The conversion would also facilitate the transfer of the converted land records to the county land registries for improved service delivery, planning and efficiency and the issuance of both manual and digital certificates of title, as well as providing a more efficient mechanism for the resolution of land fraud and disputes.
Title Conversion: The Rollout Process
Prior to the Land Registration Act, 2012, land registration was done under several legislations that included the Registered Land Act (RLA), the Registration of Titles Act (RTA), the Land Titles Act (LTA), and the Government Lands Act (GLA), all of which have since been repealed by the enactment of the Land Registration Act, 2012.
As of the date of publishing this blog piece, there are already four Gazette notices (No. 11348 issued on 31 December 2020, No. 520 issued on 26 January 2021, No. 1706 issued on 23 February 2021 and No. 1707 also issued on 23 February 2021) issued pursuant to regulation 4 (4) of the Land Registration (Registration Units) Order, 2017, by the Cabinet Secretary for Lands and Physical Planning, notifying the general public that land reference numbers within the jurisdiction of the Nairobi Land Registration Unit have been converted to new parcel numbers.
The implication is that all transactions or dealings relating to the parcels with converted registration details shall from April 1, 2021, be carried out in the new registers. Currently, the batches against which conversion lists and cadastral maps have been issued to date only affect land held under the Nairobi Land Registration Unit.
What Will the Effect of Title Conversion be on Current Land Ownership?
In essence, the effect of the conversion will be the issuance of new title deeds under different/new registration numbers with the purposed of unifying and consolidating the registers under these hitherto laws which have since been repealed and then place the registration under a unitary law—the Land Registration Act, 2012.
It is noteworthy to mention that the conversion of titles is deemed to be purely an administrative change and is not expected to occasion the alteration of land sizes, nor to interfere with the ownership rights or in any way take away any obligations or interest thereon.
The administrative goals of the conversion are many but it is envisaged that the title conversion will reduce the complexity of land registration in the country not only in the hopes that land fraud can be reduced, but to also introduce greater efficiency at the registries.
The conversion process will eventually be rolled out all across the country and will, with each batch, involve the preparation of cadastral maps alongside a corresponding conversion schedule detailing both the old and new title numbers for all the parcels of land within the registration unit/section/or block with the corresponding sizes of each of the units on that cadastral map. The Cadastral maps will be detailed and will include information on ownership, size of the parcel and any changes that have occurred in the proprietorship of the property.

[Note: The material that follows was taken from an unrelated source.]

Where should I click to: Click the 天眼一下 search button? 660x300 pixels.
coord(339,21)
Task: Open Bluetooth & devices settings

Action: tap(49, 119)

Title Conversion: What Happens To Title Documents Issued As Security?
The registered owner (proprietor) of the land is required to liaise with the parties that have a secured interest in the property to apply for the replacement which shall nonetheless have any prior registered interests noted in the registry.
Title Conversion: What Should You Do If Your Property is on a Title Conversion List?
- Note the new title registration number and keep a record of it.
- Compare the record of the new title registration number to the property details in the cadastral map with the record of your current title to ensure that they match. Note that ownership, size, and any interests registered against an old title will not be affected.
- In the event that there are discrepancies noted, you may proceed to lodge a complaint with the Registrar of Lands. Upon the issuance of a gazette notice for title conversion, any person with an interest in land within the registration unit who is aggrieved by the information in the conversion list or the cadastral maps has 90 days from the date of the gazette notice to make a complaint in the prescribed format to the Registrar or to apply to the Registrar in the prescribed format for the registration of a caution pending the clarification or resolution of any complaint. The Registrar is required to resolve the complaint within 30 days of the same.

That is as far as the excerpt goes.